Studio UniBo, parte dello staff in passato già sostenuto da Philip Morris

Sta facendo molto discutere lo studio curato dall'Università di Bologna secondo cui l'utilizzo della sigaretta elettronica causerebbe danni al Dna delle cellule del sangue. Abbiamo già dato evidenza alle carenze metodologiche dello studio, che rendono i risultati alquanto inverosimili agli occhi di chi conosce la materia. Ma purtroppo non ai profani che naturalmente si fidano, spesso ciecamente, di quanto rilevato da uno staff di ricerca.
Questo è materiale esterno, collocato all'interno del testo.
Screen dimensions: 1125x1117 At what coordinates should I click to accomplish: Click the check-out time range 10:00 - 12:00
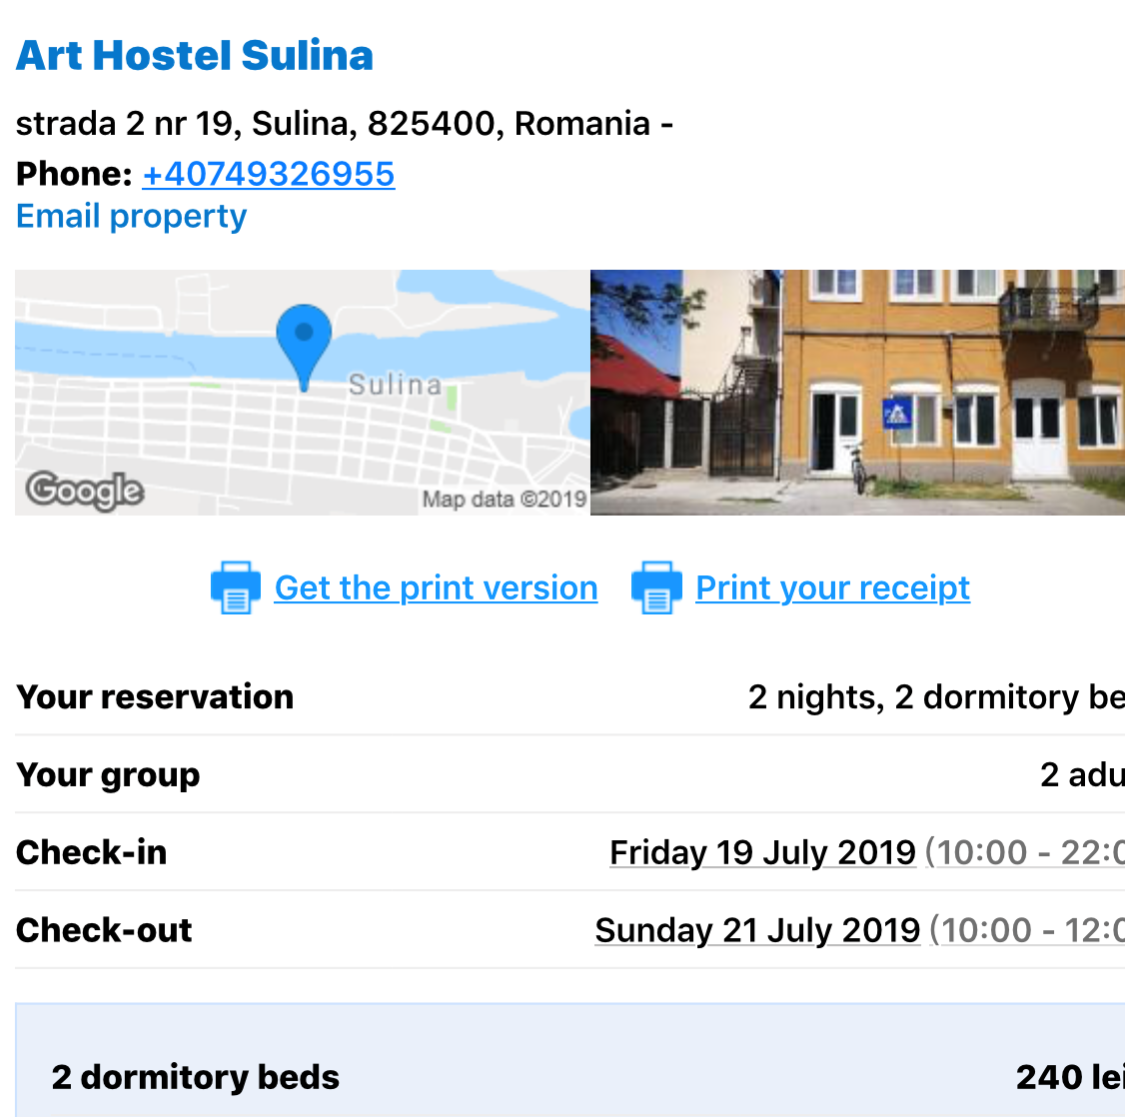click(1027, 930)
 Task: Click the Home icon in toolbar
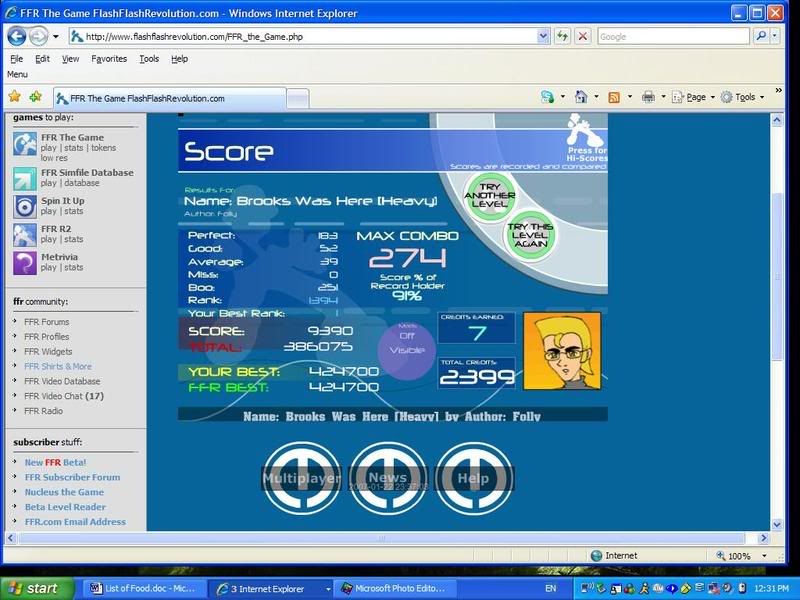[x=580, y=97]
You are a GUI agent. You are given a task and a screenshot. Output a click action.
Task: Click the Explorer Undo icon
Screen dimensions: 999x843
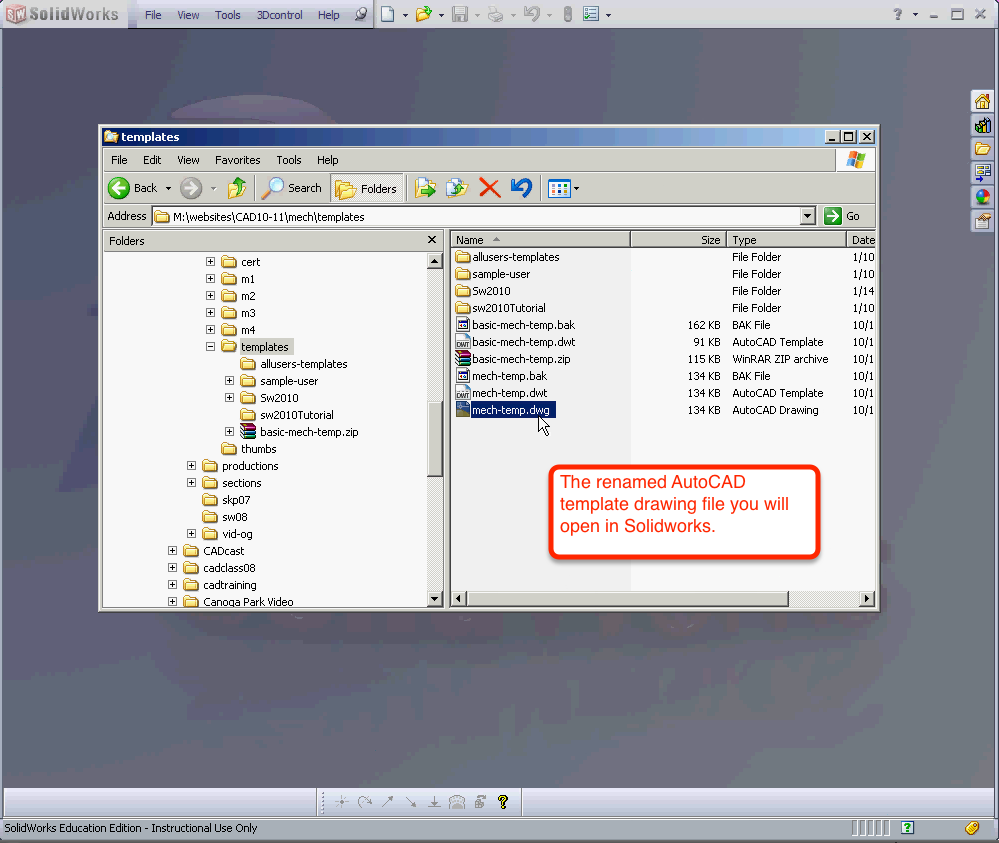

E a proposito di staff di ricerca, tre dei suoi componenti in passato hanno partecipato a progetti di ricerca sostenuti oltre che dal Ministero dell'Istruzione, anche da Philip Morris, come risulta scorrendo questa pubblicazione. Si tratta dei ricercatori Clara Della Croce, Moreno Paolini e Donatella Canistro. Questi ultimi, in particolare, sono rispettivamente il coordinatore dello staff di ricerca e la prima ricercatrice dello studio oggi agli onori delle cronache. Dalla Philip Morris Italia, contattata da Sigmagazine, tengono a dire che lo studio dell'Università di Bologna non è stato da loro sostenuto nè finanziato.